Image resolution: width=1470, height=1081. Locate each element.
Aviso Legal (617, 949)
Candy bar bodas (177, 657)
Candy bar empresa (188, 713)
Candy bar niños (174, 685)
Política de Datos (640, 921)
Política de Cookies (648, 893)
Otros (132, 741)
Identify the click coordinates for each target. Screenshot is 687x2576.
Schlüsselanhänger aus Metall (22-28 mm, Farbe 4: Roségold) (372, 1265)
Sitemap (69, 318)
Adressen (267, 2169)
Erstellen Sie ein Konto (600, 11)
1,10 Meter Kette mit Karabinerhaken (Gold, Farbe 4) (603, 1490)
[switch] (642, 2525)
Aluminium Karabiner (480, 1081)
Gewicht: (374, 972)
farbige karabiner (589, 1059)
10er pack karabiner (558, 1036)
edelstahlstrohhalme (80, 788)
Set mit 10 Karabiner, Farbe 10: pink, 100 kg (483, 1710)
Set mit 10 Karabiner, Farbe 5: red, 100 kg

------------

Go through the lines above. Select every one that has the string "Farbe".

- _WRITTEN RESPONSE_:
Schlüsselanhänger aus Metall (22-28 mm, Farbe 4: Roségold) (372, 1265)
1,10 Meter Kette mit Karabinerhaken (Gold, Farbe 4) (603, 1490)
Set mit 10 Karabiner, Farbe 10: pink, 100 kg (483, 1710)
Set mit 10 Karabiner, Farbe 5: red, 100 kg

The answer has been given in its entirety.